Now, when defining why I use CrossFit programming and put so much effort into my fitness, you cannot ignore that fact that I own a gym, so that alone is motivation enough to get into the gym to work-out to progress my efficacy on every movement and fix any weaknesses I can find. You do not need to be a great athlete to coach, but the experience and respect of being an athlete yourself goes a long way in building trust as a coach and being more relatable to clients. Beyond being an owner, I use CrossFit programming because I enjoy it and it allows me to do anything I want to do in my life. If it is a mud race, a volleyball social league, or rock climbing, no matter what the randomness of life throws my way, with no warning my fitness allows me to participate, and be reasonably good, in anything I want.
My training purpose: To be healthy, enjoy training, and never be reasonably limited by CrossFit’s 10 General Physical skills in anything I do in life: strength, agility, accuracy, power, speed, coordination, endurance, stamina, balance, or flexibility. If the randomness of life requires something physical from me, I do not want a glaring hole in any of these skills to be a reason I cannot enjoy participating fully.
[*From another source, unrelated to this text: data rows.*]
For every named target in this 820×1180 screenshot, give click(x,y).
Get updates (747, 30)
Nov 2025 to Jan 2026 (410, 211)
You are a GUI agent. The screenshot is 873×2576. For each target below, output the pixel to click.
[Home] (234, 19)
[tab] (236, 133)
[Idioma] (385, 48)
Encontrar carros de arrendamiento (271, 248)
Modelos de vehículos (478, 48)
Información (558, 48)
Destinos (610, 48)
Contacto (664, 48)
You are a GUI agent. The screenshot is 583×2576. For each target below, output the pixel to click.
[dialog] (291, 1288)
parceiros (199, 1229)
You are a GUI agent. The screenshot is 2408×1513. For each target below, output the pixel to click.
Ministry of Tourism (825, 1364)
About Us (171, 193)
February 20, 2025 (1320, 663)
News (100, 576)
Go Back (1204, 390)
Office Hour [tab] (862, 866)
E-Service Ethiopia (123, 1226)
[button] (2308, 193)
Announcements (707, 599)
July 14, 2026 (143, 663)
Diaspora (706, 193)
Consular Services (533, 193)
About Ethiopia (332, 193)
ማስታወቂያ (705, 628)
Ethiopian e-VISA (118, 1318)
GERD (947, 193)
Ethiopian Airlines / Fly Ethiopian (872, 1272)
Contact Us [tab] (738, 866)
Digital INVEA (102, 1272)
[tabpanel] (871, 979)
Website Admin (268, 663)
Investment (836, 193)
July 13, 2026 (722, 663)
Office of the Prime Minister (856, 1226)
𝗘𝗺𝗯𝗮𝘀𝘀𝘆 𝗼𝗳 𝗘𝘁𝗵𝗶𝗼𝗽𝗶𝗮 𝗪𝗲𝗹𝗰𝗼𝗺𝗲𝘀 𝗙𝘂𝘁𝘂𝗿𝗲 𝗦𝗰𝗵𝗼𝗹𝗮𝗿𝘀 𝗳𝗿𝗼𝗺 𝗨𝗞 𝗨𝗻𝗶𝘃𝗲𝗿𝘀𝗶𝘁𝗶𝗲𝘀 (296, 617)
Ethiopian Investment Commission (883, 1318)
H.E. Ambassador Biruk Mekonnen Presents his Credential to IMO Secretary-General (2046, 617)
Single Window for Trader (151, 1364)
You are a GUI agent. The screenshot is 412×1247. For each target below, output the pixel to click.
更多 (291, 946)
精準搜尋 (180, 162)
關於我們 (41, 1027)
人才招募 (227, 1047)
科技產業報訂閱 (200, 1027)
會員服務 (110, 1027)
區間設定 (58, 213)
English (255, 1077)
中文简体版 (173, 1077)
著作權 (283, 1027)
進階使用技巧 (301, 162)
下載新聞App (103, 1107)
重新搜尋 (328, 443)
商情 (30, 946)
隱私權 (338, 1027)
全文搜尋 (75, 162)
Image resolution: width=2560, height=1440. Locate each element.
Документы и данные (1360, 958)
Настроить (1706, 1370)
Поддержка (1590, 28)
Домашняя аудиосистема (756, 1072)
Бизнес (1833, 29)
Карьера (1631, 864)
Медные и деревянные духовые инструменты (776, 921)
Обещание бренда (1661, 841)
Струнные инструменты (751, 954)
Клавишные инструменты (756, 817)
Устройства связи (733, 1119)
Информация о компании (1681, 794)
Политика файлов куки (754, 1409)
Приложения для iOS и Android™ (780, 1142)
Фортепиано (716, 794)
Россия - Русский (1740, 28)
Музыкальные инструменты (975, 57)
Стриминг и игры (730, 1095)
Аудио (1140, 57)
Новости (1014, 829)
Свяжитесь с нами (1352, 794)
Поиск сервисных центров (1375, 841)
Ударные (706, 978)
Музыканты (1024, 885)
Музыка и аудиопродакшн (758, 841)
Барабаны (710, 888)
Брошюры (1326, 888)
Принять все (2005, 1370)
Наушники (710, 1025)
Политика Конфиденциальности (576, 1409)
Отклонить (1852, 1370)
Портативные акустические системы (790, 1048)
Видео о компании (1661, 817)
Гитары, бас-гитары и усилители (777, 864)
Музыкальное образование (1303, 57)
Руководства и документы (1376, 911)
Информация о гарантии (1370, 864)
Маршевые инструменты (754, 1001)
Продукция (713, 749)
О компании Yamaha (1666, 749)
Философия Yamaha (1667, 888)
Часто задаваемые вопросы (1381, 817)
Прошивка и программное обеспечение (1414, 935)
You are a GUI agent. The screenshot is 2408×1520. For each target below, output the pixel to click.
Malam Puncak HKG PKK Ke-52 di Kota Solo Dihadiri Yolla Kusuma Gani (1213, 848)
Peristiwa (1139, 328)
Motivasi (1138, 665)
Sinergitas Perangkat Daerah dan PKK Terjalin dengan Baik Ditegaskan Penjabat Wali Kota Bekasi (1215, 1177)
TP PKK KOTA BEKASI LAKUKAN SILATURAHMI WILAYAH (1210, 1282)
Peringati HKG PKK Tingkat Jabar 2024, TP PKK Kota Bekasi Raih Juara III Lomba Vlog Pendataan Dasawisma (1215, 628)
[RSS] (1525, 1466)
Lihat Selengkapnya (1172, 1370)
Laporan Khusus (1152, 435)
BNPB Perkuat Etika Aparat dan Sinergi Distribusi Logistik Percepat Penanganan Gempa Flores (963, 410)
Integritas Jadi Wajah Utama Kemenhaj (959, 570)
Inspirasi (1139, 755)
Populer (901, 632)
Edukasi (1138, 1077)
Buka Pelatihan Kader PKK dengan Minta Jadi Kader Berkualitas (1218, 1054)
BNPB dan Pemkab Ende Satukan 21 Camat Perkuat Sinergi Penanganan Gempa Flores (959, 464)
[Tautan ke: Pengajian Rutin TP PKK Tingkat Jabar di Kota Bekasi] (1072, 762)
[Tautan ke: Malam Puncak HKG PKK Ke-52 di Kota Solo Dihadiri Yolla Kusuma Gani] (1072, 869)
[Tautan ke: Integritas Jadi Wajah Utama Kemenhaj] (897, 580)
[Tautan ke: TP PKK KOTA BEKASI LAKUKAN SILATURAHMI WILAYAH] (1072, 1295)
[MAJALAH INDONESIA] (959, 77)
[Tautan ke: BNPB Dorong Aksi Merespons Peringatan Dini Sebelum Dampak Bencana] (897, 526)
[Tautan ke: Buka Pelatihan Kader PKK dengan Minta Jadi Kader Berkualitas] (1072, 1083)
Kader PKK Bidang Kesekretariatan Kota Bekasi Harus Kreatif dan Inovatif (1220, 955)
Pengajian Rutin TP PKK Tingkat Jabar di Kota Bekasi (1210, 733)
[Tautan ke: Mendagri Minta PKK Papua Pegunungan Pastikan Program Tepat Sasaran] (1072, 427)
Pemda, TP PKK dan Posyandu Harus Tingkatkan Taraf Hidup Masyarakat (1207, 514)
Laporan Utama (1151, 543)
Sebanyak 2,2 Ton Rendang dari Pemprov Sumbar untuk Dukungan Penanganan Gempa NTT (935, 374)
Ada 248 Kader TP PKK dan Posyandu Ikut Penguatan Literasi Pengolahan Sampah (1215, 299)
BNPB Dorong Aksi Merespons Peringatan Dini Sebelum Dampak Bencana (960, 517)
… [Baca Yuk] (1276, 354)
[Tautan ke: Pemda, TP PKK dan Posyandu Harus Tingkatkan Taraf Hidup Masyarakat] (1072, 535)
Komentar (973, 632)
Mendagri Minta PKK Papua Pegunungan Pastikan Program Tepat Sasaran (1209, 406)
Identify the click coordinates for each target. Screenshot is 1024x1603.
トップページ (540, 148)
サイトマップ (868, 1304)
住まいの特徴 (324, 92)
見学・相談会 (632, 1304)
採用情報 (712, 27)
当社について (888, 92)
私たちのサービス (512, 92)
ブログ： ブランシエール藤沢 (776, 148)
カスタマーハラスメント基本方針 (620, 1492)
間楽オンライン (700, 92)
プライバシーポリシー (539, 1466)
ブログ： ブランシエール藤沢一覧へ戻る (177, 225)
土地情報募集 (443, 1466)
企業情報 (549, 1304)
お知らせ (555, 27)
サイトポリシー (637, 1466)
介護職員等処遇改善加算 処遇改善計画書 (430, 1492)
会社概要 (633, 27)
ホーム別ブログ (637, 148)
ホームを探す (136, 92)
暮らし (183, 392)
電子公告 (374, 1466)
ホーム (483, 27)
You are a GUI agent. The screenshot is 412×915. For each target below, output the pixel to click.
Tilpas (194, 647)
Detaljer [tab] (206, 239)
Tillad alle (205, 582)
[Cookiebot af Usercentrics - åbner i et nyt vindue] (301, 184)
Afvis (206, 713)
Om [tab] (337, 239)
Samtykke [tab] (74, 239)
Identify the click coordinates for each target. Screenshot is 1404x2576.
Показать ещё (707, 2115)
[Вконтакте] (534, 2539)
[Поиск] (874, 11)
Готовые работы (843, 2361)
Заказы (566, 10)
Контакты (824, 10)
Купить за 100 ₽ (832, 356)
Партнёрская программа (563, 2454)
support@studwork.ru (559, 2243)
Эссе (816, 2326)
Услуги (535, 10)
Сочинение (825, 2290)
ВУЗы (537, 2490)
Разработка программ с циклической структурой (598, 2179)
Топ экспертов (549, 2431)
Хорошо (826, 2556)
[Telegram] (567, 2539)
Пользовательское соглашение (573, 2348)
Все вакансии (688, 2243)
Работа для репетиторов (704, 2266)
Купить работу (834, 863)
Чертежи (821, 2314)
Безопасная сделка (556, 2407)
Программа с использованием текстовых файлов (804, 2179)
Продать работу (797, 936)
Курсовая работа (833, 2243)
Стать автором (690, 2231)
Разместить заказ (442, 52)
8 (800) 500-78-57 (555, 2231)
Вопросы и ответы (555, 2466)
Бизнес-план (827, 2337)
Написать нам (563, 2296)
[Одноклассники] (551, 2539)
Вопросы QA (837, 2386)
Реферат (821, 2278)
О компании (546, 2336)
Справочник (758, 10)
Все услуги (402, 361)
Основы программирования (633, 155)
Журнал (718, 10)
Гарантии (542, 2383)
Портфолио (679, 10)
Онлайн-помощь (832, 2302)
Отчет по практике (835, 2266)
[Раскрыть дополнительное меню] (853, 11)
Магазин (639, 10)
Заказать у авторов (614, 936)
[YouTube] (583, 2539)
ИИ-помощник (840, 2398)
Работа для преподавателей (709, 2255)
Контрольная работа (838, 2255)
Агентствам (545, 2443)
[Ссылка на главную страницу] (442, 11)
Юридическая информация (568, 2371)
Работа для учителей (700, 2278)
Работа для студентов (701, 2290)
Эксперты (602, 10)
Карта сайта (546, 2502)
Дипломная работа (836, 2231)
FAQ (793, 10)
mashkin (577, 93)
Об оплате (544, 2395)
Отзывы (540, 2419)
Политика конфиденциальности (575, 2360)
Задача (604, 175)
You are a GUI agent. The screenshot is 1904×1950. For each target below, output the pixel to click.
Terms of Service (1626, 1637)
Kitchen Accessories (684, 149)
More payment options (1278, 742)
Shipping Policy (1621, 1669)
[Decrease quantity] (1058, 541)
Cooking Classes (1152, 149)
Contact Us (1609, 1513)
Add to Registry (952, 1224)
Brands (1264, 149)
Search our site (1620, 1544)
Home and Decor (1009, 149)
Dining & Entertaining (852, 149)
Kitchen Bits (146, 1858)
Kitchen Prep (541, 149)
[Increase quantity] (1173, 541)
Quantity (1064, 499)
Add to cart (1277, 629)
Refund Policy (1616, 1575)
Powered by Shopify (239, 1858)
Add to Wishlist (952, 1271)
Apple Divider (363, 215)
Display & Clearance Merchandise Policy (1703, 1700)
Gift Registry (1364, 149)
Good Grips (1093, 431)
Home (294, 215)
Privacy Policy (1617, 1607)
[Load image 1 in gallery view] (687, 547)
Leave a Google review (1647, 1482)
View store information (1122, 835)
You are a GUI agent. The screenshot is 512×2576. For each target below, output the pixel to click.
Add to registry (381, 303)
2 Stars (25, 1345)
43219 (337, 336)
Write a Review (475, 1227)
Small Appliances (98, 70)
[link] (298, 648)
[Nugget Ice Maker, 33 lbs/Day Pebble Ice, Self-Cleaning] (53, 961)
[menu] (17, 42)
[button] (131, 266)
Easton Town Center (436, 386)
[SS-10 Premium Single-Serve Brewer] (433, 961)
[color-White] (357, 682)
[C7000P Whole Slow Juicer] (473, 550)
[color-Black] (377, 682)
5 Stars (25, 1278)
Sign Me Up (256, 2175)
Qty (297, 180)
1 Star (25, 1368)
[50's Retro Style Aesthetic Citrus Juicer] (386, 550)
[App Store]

Your training purpose keeps you on track for the longevity of life. There were a couple of months where I got my priorities mixed-up and I lost focus on why I do what I do. I started dedicating more time to my training, which obviously gave me less free time. Fitting in a trail run, lunch with a friend, or a round of golf during the day got put on hold as I was on a quest to get as strong as possible. Although I was seeing amazing results, my overall life was becoming marginally less enjoyable because training was becoming a little less fun. I was not balancing the get fit with the use your fitness for what I wanted my life to be. When I reviewed my training purpose and decided it still reflected my priorities, I started thinking about my overall strength, and besides wanting to be stronger to complete every WOD as prescribed, there was absolutely nothing in my life that was limited by my strength. With CrossFit, I have always gotten stronger, so, after taking a step back and re-evaluating how my training lined up with my training purpose, I was able to get back the balance of my life in and out of the gym. I am still targeting my overall strength as I continue my CrossFit, mobility, gymnastics, Olympic lifting, endurance and journeys of sports and games, but I am taking my training a little less serious and allowing myself more time to use my fitness and play.
There are always things that come up in life that can interfere with your training. If you have a clearly defined training purpose that you re-evaluate every so often with what you are doing, you will be able to maintain your balance of training with your life’s priorities. Your own health should always be towards the top of your life’s priorities, so find something that fits, so you do not become another fitness drop-out.